What is expected: As you look over the data below, please find each line where the word "Open" appears, then copy it.

Provided material:
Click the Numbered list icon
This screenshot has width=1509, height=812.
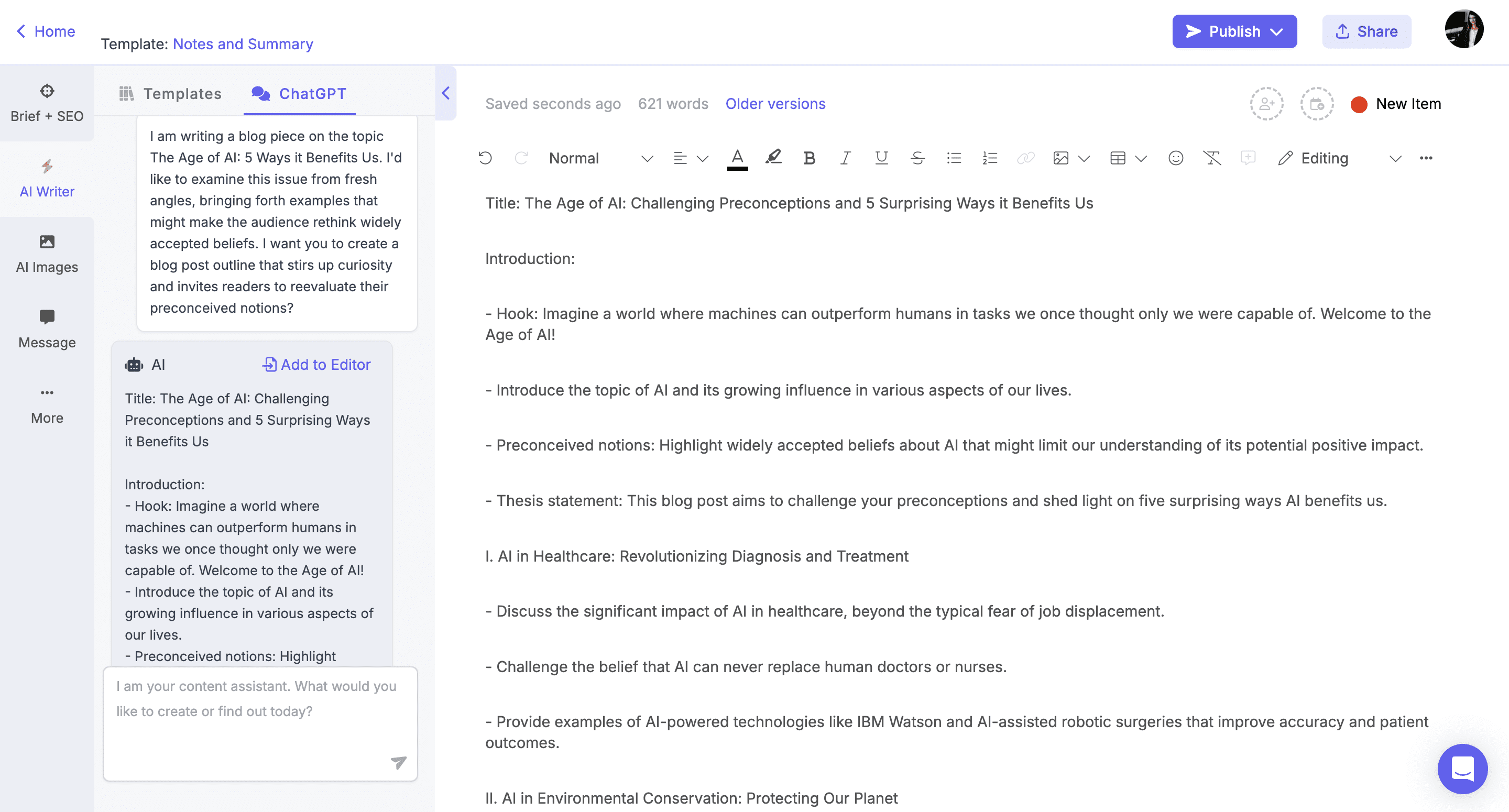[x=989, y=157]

...

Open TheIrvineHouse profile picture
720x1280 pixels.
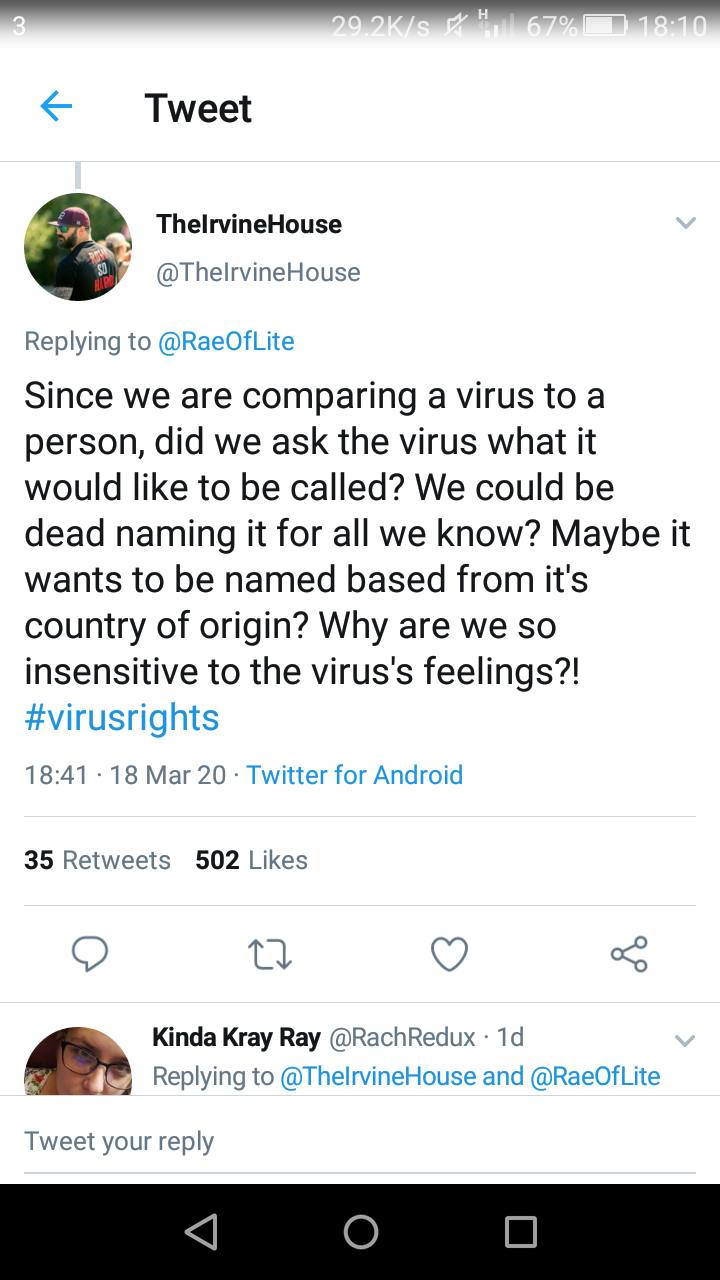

--

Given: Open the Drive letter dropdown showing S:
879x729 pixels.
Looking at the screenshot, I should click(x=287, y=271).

Reply:
Open TheIrvineHouse profile picture
Given: Open the Drive letter dropdown showing S:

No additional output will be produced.